In fact, 83 percent of those polled consider the loss of nature a “serious problem,” up 19 points from 2011. Their fervor is likely a result of how much Westerners camp, hunt, fish, hike and otherwise recreate on public lands. Almost 90 percent of Westerners reported they visited national public lands once in the last year, and roughly 30 percent of voters in Wyoming and Montana said they visited more than 20 times in 2024.

Voters continued listing public lands, fish and wildlife as high priorities across the poll, with 82 percent saying fish and wildlife decline is a “serious problem” — an all-time high. They also don’t support using public lands to build houses, a proposal floated in states like Utah. Instead, respondents prefer to build housing within existing communities that are near jobs, roads and other forms of transit.
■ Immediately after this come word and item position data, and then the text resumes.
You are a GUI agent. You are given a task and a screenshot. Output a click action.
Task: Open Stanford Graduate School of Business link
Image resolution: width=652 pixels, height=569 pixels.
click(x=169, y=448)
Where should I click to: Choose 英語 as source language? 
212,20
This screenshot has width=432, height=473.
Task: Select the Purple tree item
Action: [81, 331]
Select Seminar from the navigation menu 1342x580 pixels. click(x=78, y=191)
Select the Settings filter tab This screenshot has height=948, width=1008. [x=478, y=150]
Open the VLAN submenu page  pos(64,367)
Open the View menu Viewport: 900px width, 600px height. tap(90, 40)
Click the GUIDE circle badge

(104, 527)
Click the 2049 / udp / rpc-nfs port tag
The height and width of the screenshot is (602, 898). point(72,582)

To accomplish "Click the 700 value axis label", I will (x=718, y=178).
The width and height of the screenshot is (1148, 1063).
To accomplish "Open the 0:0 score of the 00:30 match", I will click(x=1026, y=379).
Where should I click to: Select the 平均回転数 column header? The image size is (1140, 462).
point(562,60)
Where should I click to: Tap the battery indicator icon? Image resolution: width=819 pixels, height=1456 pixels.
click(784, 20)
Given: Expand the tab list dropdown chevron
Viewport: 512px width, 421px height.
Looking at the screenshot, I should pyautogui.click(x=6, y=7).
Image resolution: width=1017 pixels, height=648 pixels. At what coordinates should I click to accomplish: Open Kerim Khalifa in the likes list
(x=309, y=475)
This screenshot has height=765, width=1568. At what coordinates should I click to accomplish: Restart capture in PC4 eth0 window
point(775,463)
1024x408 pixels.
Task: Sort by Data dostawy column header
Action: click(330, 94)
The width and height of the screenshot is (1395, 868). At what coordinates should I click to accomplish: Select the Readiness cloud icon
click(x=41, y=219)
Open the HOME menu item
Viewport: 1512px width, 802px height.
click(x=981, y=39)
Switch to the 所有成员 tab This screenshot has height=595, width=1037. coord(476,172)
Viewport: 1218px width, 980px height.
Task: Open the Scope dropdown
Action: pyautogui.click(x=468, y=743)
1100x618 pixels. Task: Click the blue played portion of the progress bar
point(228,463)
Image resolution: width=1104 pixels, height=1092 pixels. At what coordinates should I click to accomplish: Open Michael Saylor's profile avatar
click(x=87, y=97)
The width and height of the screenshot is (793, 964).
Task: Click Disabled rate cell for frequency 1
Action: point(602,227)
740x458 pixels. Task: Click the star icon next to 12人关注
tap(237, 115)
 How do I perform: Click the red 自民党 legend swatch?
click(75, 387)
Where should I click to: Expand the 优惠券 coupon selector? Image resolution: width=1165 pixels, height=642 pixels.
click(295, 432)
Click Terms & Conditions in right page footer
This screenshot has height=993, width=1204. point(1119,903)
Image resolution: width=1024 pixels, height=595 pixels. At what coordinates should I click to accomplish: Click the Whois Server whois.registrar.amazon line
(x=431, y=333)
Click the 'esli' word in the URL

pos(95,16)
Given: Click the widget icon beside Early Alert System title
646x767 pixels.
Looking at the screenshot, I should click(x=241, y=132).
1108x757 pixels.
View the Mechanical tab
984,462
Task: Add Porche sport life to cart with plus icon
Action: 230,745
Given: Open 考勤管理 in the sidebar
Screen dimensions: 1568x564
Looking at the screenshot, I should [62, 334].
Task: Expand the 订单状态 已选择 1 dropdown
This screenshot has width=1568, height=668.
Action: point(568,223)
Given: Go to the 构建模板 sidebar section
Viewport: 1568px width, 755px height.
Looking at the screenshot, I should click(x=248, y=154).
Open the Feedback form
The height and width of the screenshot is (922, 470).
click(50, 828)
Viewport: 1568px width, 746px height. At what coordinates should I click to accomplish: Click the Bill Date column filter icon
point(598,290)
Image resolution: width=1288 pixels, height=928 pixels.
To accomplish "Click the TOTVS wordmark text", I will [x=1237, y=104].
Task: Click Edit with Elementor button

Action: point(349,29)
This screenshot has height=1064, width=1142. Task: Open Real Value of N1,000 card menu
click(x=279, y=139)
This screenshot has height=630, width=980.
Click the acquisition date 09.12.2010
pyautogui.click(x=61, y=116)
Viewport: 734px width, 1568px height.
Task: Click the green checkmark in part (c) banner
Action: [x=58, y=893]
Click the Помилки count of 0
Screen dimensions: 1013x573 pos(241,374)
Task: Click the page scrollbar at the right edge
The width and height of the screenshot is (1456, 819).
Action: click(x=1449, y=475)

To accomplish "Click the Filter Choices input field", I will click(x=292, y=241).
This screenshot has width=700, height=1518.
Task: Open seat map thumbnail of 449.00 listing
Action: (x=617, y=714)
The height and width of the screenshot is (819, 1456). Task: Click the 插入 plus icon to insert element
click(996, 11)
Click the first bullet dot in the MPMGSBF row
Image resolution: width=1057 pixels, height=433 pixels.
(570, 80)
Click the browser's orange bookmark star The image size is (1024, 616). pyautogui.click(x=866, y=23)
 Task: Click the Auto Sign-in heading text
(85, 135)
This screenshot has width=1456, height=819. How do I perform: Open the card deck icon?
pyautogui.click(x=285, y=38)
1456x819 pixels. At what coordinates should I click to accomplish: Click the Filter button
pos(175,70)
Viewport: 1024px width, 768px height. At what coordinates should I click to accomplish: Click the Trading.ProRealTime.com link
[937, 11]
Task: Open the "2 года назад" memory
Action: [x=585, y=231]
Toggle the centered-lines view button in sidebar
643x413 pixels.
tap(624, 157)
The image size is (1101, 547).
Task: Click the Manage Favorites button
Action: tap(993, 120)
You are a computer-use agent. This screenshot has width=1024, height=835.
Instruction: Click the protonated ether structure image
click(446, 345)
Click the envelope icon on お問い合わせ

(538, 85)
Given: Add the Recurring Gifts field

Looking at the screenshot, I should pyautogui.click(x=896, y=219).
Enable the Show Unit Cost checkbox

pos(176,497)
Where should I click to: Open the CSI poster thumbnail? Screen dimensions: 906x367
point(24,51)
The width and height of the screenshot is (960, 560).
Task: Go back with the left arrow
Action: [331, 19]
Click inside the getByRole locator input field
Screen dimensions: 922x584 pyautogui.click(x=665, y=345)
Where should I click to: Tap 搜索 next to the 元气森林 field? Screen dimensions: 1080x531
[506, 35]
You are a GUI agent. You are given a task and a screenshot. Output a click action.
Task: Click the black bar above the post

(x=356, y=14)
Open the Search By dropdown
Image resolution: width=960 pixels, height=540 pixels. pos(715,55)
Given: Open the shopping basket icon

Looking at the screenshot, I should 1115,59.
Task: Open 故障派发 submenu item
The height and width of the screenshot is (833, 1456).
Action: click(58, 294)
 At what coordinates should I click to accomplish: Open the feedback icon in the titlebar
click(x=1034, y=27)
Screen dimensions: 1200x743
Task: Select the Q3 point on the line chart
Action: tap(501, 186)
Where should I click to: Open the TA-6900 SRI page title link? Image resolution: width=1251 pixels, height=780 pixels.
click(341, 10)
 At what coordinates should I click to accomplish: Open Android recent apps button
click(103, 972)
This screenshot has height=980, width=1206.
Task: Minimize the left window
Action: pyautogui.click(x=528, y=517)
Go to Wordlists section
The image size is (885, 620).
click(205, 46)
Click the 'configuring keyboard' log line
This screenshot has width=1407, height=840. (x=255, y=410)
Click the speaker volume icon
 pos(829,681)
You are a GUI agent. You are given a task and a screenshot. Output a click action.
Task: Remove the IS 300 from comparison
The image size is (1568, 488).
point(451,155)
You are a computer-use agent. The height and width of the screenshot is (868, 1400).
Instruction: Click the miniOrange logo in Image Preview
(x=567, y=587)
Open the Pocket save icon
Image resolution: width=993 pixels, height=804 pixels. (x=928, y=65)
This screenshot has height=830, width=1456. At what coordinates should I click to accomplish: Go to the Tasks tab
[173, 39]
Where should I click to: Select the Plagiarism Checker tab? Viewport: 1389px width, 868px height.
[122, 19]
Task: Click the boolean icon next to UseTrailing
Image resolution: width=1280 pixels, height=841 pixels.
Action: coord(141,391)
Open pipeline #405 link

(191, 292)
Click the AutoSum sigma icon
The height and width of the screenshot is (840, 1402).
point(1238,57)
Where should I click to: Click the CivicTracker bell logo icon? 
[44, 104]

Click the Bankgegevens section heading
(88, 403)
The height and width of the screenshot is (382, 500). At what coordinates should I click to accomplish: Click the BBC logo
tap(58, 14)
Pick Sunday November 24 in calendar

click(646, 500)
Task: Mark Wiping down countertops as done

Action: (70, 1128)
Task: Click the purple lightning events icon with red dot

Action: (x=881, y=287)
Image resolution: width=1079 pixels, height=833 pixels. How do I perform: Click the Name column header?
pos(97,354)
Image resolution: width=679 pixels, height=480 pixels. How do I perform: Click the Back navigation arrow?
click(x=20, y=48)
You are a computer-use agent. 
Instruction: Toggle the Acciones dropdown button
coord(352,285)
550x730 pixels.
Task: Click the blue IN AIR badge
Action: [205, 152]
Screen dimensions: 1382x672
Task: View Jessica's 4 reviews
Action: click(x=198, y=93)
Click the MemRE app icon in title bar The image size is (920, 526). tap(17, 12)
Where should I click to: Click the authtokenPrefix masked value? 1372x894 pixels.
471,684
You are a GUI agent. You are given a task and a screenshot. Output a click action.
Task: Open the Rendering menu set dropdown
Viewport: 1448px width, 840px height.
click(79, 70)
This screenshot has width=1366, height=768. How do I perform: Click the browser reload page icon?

The poll, conducted by Republican pollster Lori Weigel of New Bridge Strategy and Democratic pollster Dave Metz of Fairbank, Maslin, Maullin, Metz & Associates, surveyed 400 voters in each state across a variety of demographics.

While attempts to wrest public lands away from the federal government and into private hands isn’t a new phenomenon, observers say this may be the most effort in recent years.

President Trump himself signed one of the largest bipartisan public land conservation and recreation bills called the Great American Outdoors Act in 2020. But his recent federal appointees, including former North Dakota Gov. Doug Burman as Secretary of the Interior and oil and gas advocate Kathleen Sgamma as head of the Bureau of Land Management, have turned the focus more toward energy production.

Burman recently called America’s public lands its “balance sheet,” and said many of them are “assets” that should be developed, something some fear will be used to justify their eventual sale.

For Muratore, the poll results just reaffirm what he already knows — that public lands and conservation are a bipartisan issue, something that’s important to most people living and recreating in the West. At the same time, he feels like there have been a lot of assaults on public lands this year, including a bill in the Wyoming Legislature that he says is a “violation of private property rights” that would prevent private landowners from selling their land to the federal government.

Read Next: Feds Fire 4,400+ Public-Land Employees, Including Forest Service Workers, National Park Staff

That’s why many conservation groups are asking people who hunt, fish, hike, camp and recreate on public land to make their voices heard.

“When I look at this poll, it shows that we need to have an uprising of people that say I didn’t vote for this,” says Land Tawney, co-chair of the newly formed conservation group American Hunters and Anglers. “The only thing we have right now is the people.”